Directive: Reproduce the stretch of the data from its start through the line containing "(x=1081, y=575)", leaving out the pictures.

:: Stored rows ::

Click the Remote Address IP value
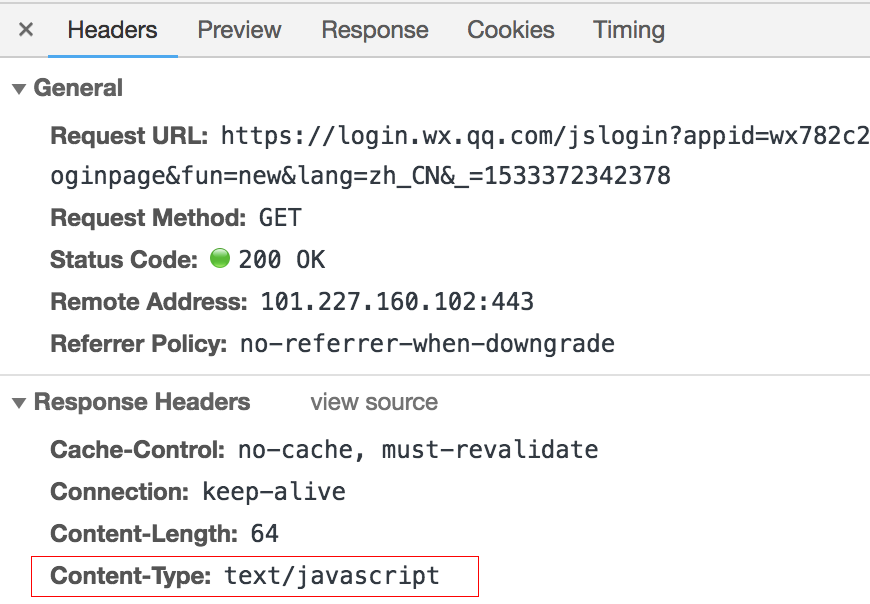 tap(397, 301)
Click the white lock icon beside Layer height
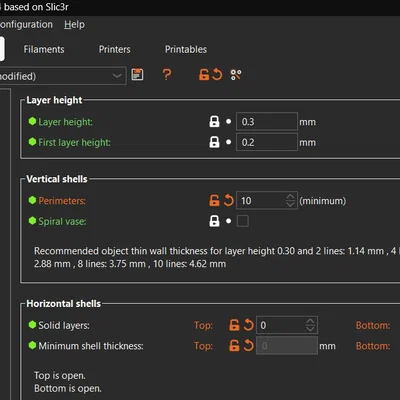The width and height of the screenshot is (400, 400). [x=214, y=122]
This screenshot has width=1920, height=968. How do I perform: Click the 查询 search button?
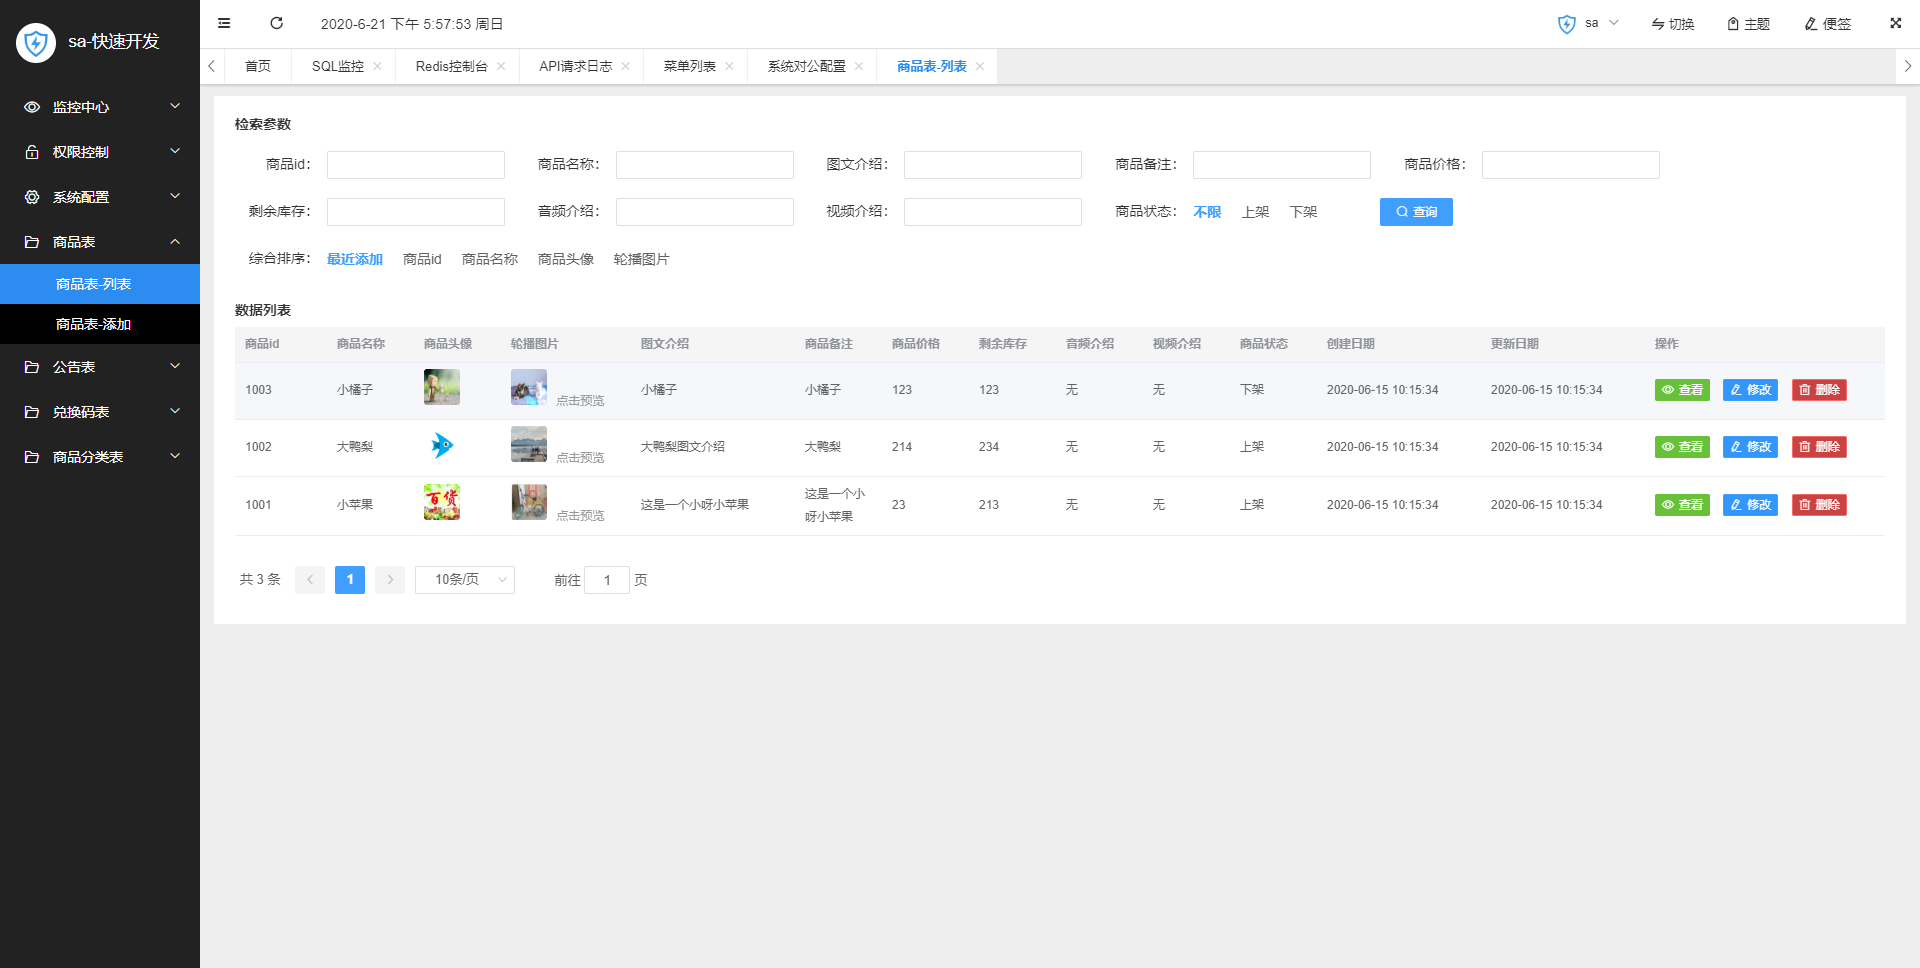[1416, 212]
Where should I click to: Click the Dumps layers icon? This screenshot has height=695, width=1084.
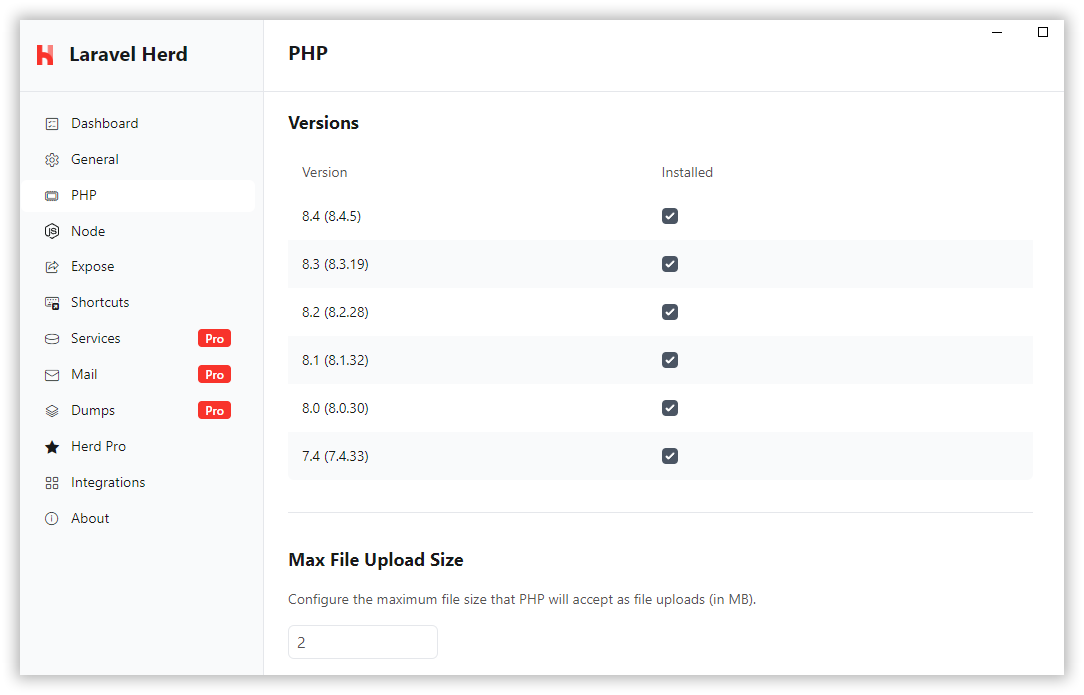click(x=51, y=410)
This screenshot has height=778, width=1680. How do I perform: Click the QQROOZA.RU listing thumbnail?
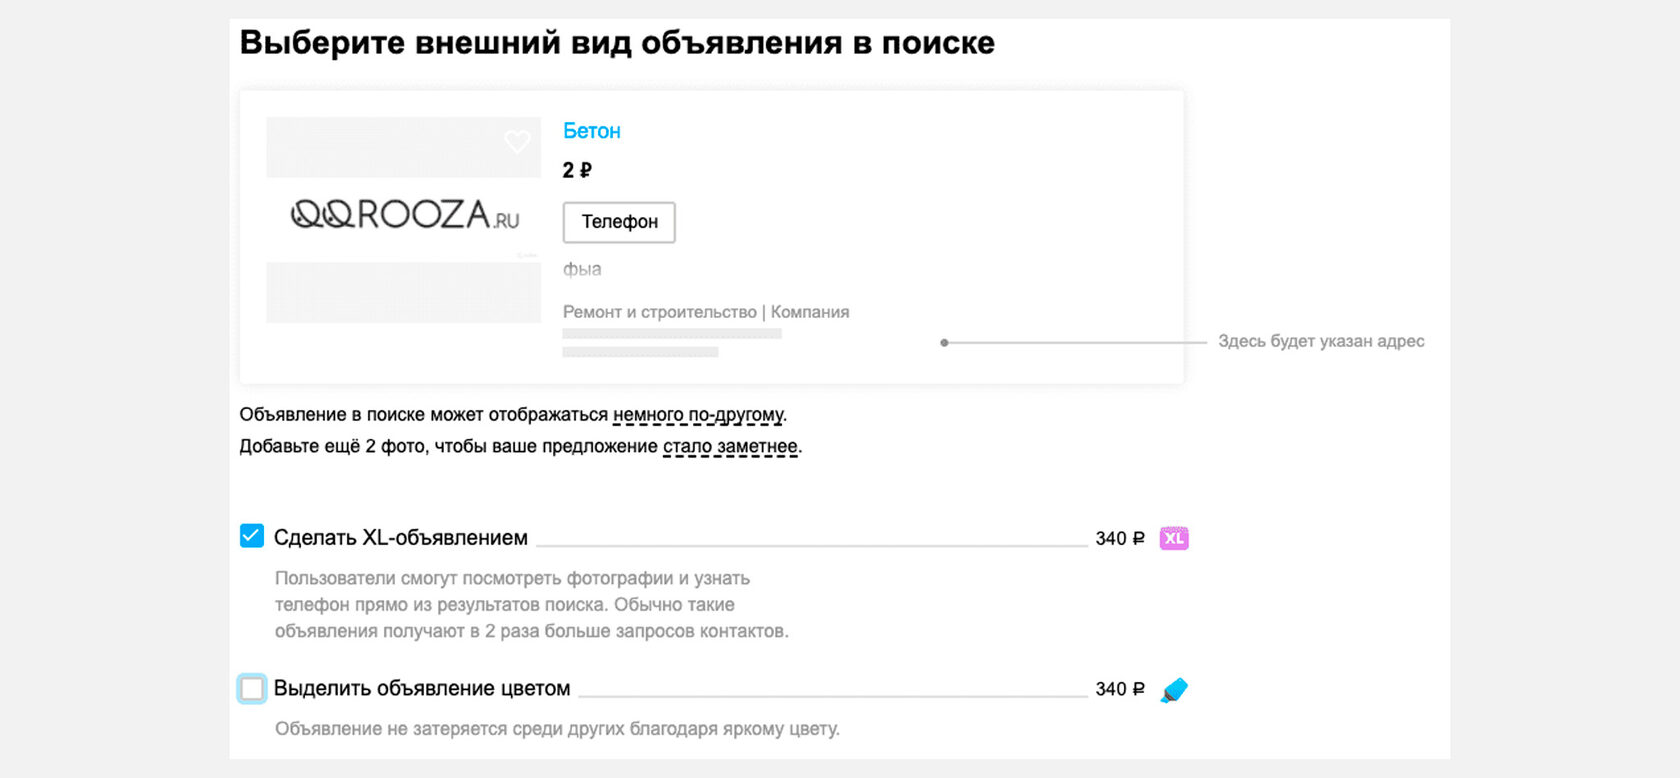403,219
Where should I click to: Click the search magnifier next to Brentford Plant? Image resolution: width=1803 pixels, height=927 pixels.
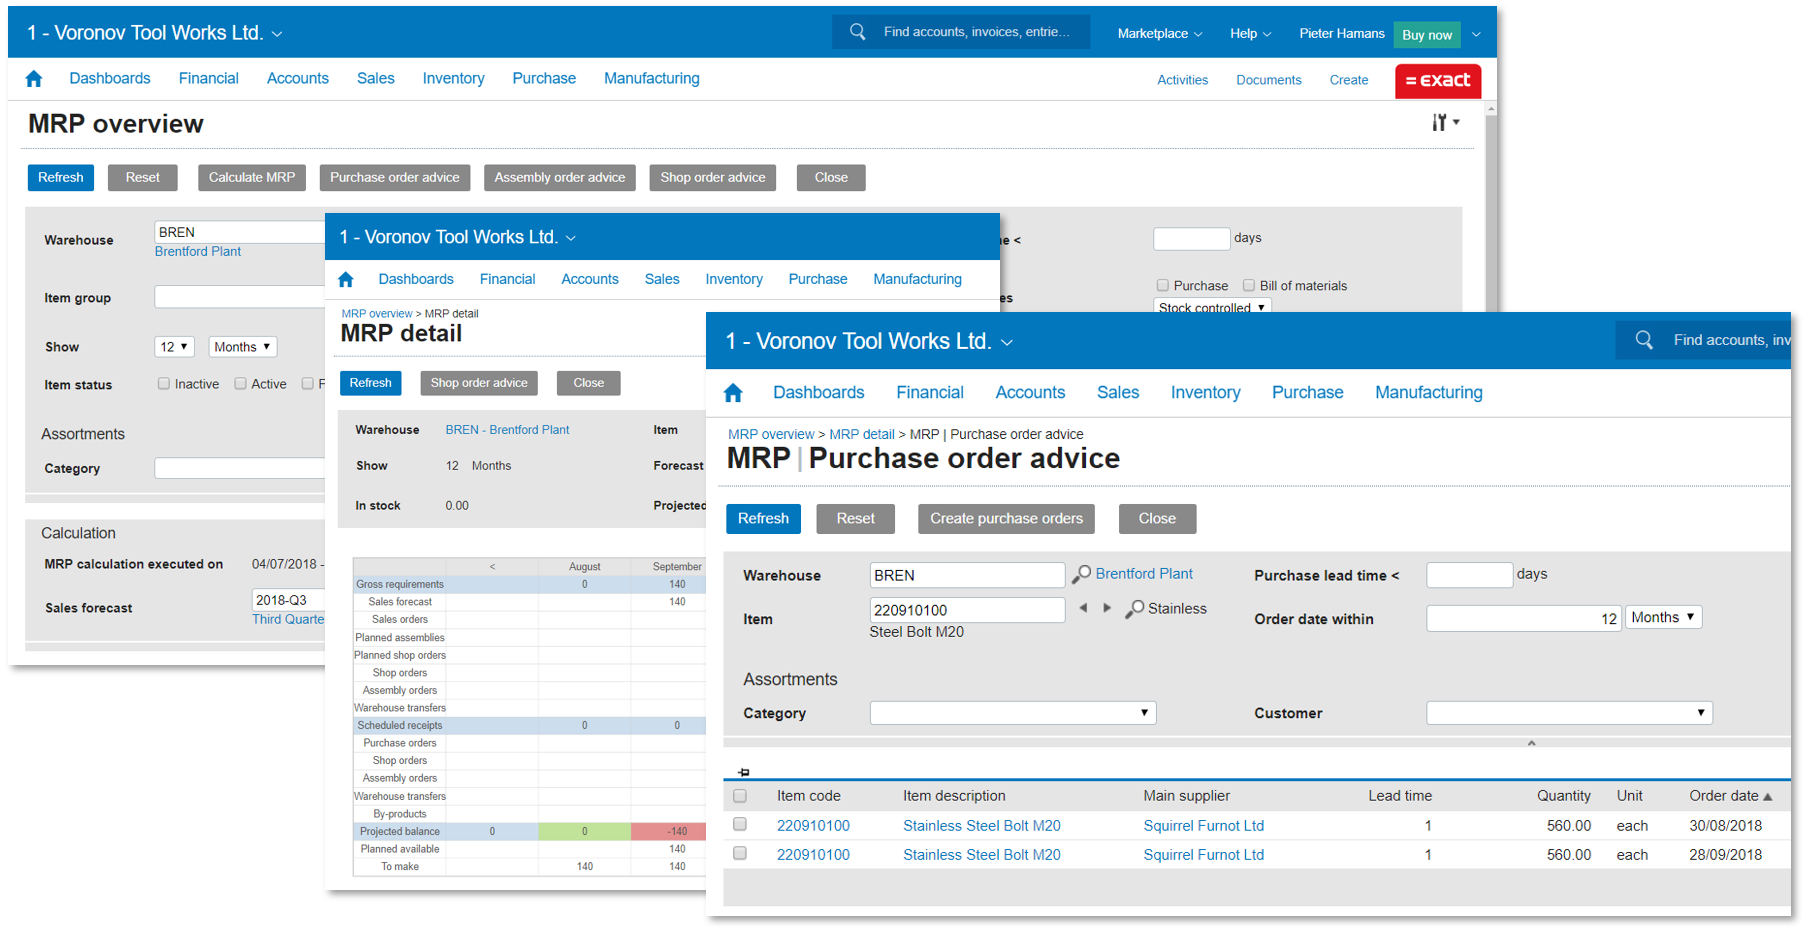(x=1081, y=575)
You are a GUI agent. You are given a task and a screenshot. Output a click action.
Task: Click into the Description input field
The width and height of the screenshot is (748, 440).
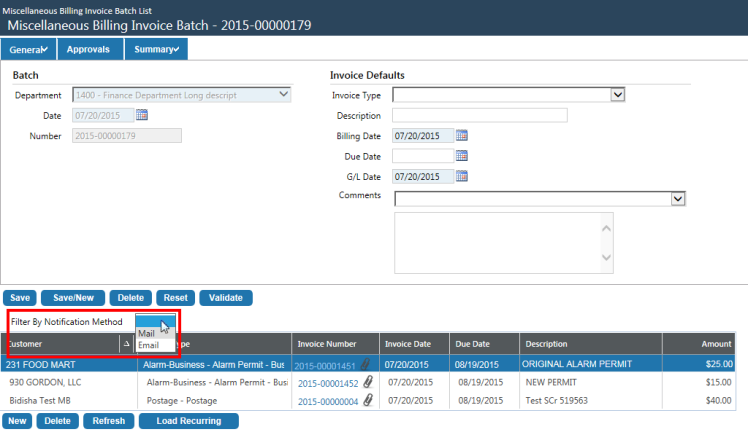click(x=480, y=115)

:::

Correct answer:
Click the Remote Address IP value
 tap(397, 301)
Click the white lock icon beside Layer height
The width and height of the screenshot is (400, 400). [x=214, y=122]
This screenshot has width=1920, height=968. How do I perform: Click the 查询 search button?
[1416, 212]
Where should I click to: Click the Dumps layers icon? This screenshot has height=695, width=1084.
click(x=51, y=410)
This screenshot has height=778, width=1680. How do I perform: Click the QQROOZA.RU listing thumbnail?
403,219
Where should I click to: Click the search magnifier next to Brentford Plant? Image resolution: width=1803 pixels, height=927 pixels.
(x=1081, y=575)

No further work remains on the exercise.